Work item: In the listing below, the lines from the first through the one with "This screenshot has width=1080, height=647." are to be copied word for word.

Material provided:
-=-=-=-=-

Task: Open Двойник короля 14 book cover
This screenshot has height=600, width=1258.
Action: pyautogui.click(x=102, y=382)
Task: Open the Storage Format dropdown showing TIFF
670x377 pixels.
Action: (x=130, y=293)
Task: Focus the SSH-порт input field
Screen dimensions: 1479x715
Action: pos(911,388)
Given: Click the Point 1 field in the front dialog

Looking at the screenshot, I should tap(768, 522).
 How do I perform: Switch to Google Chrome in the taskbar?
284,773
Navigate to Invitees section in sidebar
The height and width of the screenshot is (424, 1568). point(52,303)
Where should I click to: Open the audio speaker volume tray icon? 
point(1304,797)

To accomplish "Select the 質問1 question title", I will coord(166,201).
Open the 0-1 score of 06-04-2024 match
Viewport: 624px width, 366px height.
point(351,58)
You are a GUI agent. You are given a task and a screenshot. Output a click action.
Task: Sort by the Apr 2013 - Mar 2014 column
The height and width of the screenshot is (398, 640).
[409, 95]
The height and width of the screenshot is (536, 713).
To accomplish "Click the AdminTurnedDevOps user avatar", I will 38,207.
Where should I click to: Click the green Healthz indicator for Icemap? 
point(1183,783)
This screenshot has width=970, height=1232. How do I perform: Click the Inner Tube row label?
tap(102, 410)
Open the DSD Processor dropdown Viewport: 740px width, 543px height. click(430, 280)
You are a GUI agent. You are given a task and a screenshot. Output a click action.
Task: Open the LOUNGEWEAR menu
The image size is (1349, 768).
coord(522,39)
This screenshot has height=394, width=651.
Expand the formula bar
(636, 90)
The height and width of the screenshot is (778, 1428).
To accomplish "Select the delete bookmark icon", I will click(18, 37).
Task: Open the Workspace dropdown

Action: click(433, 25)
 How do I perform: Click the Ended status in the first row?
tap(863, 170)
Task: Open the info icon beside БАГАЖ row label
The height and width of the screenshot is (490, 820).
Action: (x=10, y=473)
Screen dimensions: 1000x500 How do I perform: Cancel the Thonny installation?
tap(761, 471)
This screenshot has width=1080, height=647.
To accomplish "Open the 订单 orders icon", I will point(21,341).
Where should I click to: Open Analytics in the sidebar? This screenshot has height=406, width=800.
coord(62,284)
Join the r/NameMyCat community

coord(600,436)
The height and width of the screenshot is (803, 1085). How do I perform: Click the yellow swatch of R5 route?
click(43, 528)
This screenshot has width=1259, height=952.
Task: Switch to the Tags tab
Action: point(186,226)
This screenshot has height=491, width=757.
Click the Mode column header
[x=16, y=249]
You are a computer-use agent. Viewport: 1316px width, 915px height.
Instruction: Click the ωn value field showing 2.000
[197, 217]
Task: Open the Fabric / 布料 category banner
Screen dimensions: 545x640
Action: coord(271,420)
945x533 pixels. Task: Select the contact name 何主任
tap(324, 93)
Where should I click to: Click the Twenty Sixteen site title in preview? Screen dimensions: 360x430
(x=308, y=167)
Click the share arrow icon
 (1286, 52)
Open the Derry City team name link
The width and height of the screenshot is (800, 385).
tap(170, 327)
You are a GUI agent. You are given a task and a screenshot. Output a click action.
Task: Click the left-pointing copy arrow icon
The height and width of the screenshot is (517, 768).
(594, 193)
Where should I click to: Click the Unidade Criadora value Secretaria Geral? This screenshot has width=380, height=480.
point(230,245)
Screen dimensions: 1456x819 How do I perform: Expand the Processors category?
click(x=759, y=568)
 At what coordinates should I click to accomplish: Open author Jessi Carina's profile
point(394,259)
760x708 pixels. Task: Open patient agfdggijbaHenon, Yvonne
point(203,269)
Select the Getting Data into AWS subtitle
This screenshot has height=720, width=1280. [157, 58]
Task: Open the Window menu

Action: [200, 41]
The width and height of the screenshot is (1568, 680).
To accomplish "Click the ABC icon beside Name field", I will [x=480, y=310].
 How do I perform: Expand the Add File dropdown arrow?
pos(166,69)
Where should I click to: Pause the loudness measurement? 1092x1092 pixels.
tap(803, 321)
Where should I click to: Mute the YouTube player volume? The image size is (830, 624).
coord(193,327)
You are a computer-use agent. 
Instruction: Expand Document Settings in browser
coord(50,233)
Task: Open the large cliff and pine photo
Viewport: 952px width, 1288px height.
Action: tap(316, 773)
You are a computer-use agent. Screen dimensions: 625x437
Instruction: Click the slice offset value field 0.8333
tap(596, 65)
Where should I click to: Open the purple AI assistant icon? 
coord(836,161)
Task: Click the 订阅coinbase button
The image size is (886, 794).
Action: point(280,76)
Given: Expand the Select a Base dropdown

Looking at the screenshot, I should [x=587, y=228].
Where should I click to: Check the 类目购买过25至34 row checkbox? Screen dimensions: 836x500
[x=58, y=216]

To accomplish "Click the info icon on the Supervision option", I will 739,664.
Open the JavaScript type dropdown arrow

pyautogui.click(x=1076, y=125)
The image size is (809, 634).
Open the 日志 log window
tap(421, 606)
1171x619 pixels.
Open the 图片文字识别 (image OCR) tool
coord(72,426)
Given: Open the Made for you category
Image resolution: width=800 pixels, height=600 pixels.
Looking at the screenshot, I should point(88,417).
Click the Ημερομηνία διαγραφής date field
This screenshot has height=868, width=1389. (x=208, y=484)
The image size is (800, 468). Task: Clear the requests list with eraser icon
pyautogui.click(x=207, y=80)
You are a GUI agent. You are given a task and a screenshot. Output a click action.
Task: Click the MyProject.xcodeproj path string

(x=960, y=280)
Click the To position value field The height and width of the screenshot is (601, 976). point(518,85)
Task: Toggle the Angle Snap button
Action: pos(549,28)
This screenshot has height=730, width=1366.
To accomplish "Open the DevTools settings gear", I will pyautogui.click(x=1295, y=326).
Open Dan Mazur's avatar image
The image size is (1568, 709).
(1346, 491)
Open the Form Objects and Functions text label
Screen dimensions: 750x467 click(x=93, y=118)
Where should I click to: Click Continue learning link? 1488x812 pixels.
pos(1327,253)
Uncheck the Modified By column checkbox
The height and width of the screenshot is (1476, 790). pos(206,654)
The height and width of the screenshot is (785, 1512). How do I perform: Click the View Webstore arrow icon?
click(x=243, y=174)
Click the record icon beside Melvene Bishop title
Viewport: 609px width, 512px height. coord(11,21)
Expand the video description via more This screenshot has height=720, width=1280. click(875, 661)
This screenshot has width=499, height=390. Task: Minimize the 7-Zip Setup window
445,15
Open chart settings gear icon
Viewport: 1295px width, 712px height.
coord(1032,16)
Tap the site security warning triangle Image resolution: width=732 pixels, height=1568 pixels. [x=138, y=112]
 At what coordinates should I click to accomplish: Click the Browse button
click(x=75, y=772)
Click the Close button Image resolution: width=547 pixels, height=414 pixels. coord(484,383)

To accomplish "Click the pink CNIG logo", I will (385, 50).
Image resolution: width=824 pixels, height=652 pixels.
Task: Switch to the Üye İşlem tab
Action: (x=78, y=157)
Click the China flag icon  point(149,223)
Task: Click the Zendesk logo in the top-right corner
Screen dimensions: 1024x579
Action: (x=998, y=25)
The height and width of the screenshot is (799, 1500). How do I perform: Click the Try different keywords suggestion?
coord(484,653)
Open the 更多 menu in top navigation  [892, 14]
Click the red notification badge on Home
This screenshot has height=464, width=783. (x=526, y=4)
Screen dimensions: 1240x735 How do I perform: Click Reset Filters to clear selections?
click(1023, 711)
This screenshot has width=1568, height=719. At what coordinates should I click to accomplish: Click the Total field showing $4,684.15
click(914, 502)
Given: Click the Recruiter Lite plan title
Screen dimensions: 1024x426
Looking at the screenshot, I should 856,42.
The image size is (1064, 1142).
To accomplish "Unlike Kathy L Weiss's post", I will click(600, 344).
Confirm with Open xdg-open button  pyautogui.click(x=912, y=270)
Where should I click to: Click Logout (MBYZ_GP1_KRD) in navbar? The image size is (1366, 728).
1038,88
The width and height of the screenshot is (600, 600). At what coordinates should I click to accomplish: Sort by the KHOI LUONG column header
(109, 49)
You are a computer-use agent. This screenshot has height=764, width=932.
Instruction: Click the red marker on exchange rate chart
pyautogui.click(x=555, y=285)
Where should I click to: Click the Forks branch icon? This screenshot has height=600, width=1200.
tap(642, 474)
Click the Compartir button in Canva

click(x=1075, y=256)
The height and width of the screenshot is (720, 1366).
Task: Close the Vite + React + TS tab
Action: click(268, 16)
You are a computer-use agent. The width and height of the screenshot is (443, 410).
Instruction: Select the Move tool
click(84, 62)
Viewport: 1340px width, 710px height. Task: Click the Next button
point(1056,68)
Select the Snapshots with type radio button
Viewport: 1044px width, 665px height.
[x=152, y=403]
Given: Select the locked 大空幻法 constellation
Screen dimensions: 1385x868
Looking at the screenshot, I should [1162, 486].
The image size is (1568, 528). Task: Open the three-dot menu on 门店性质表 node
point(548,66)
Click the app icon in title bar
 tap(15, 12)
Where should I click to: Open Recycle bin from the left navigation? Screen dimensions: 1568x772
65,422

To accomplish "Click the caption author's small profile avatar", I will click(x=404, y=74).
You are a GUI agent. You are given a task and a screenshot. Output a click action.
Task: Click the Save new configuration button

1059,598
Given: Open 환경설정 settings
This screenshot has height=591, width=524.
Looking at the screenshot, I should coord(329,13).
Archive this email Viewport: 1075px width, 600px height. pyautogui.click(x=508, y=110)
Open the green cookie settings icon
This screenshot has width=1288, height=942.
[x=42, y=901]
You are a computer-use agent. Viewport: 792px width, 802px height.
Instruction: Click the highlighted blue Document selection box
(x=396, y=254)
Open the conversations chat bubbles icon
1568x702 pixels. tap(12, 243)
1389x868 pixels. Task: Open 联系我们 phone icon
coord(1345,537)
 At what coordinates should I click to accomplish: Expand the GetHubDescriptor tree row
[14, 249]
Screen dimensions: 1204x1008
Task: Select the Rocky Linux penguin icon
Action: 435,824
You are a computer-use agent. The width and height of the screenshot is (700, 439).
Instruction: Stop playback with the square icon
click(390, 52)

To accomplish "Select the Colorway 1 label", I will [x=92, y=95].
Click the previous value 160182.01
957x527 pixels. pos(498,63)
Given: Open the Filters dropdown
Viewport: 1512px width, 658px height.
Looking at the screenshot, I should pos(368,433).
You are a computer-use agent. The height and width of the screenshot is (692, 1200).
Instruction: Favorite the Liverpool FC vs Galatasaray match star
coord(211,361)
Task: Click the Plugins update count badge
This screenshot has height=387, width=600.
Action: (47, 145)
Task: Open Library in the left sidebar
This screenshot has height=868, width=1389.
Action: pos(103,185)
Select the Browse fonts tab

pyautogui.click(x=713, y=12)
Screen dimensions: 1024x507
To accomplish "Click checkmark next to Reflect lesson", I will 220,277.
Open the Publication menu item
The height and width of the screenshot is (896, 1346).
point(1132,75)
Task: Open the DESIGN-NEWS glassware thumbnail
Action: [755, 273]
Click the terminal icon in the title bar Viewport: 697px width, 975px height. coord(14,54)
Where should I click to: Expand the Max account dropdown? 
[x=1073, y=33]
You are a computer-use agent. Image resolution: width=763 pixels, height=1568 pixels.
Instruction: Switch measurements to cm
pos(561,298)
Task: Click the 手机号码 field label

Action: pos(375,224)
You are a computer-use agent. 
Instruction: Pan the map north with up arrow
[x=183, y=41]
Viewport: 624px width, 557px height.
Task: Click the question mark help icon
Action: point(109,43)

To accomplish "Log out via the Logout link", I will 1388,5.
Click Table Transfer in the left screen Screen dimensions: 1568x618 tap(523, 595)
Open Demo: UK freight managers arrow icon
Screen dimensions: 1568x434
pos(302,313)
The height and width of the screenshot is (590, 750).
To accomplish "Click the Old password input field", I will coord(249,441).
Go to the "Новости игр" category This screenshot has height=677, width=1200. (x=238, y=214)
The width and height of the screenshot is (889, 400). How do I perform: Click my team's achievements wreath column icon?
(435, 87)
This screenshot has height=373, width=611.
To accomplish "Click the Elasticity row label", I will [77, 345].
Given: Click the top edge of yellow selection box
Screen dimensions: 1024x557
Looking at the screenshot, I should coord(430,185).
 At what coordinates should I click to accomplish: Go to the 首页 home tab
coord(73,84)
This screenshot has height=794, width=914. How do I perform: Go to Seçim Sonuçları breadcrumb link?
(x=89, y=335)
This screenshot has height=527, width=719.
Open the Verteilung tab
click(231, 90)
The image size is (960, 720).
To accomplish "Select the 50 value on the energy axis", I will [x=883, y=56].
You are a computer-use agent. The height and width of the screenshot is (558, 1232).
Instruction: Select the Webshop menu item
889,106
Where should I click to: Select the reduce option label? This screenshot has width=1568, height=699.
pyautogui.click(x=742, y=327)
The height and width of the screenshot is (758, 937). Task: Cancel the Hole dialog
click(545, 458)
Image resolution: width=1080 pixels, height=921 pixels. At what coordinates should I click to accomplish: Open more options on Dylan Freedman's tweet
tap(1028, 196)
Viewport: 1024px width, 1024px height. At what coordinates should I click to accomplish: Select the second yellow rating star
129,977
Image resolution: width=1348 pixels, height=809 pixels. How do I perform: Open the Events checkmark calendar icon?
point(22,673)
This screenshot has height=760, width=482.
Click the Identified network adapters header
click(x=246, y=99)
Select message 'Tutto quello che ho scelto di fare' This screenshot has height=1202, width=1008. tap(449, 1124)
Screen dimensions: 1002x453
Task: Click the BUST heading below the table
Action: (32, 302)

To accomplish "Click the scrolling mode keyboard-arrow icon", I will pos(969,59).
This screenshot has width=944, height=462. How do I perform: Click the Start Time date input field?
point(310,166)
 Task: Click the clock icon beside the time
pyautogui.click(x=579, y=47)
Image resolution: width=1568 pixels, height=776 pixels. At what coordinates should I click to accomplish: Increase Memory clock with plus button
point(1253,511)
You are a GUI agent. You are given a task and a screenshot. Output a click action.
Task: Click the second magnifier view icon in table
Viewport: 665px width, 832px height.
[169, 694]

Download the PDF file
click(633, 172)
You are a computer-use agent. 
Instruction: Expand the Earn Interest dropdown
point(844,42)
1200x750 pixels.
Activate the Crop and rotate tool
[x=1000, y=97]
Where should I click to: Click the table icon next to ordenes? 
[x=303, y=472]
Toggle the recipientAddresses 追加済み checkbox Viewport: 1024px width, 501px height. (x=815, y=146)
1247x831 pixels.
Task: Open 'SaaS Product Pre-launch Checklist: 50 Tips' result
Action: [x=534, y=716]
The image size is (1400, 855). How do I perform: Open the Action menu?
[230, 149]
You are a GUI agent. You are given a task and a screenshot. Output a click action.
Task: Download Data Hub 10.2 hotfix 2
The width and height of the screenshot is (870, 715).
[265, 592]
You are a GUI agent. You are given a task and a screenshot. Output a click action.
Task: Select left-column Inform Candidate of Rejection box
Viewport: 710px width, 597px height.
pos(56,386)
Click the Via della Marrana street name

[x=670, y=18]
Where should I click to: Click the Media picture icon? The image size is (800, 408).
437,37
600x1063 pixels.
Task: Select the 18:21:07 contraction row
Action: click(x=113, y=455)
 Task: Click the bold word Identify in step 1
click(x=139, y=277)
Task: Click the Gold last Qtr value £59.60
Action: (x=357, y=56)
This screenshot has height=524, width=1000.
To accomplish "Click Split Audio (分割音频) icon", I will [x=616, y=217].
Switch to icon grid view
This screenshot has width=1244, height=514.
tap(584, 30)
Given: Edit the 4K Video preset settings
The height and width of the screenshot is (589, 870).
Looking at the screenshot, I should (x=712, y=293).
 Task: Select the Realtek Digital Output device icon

-=-=-=-=-

Written reply:
Task: Open Двойник короля 14 book cover
This screenshot has height=600, width=1258.
Action: pyautogui.click(x=102, y=382)
Task: Open the Storage Format dropdown showing TIFF
670x377 pixels.
Action: (x=130, y=293)
Task: Focus the SSH-порт input field
Screen dimensions: 1479x715
Action: pos(911,388)
Given: Click the Point 1 field in the front dialog

Looking at the screenshot, I should tap(768, 522).
 How do I perform: Switch to Google Chrome in the taskbar?
284,773
Navigate to Invitees section in sidebar
The height and width of the screenshot is (424, 1568). point(52,303)
Where should I click to: Open the audio speaker volume tray icon? 
point(1304,797)

To accomplish "Select the 質問1 question title", I will coord(166,201).
Open the 0-1 score of 06-04-2024 match
Viewport: 624px width, 366px height.
point(351,58)
You are a GUI agent. You are given a task and a screenshot. Output a click action.
Task: Sort by the Apr 2013 - Mar 2014 column
The height and width of the screenshot is (398, 640).
[409, 95]
The height and width of the screenshot is (536, 713).
To accomplish "Click the AdminTurnedDevOps user avatar", I will 38,207.
Where should I click to: Click the green Healthz indicator for Icemap? 
point(1183,783)
This screenshot has width=970, height=1232. How do I perform: Click the Inner Tube row label?
tap(102, 410)
Open the DSD Processor dropdown Viewport: 740px width, 543px height. click(430, 280)
You are a GUI agent. You are given a task and a screenshot. Output a click action.
Task: Open the LOUNGEWEAR menu
The image size is (1349, 768).
coord(522,39)
This screenshot has height=394, width=651.
Expand the formula bar
(636, 90)
The height and width of the screenshot is (778, 1428).
To accomplish "Select the delete bookmark icon", I will click(18, 37).
Task: Open the Workspace dropdown

Action: click(433, 25)
 How do I perform: Click the Ended status in the first row?
tap(863, 170)
Task: Open the info icon beside БАГАЖ row label
The height and width of the screenshot is (490, 820).
Action: (x=10, y=473)
Screen dimensions: 1000x500 How do I perform: Cancel the Thonny installation?
tap(761, 471)
This screenshot has width=1080, height=647.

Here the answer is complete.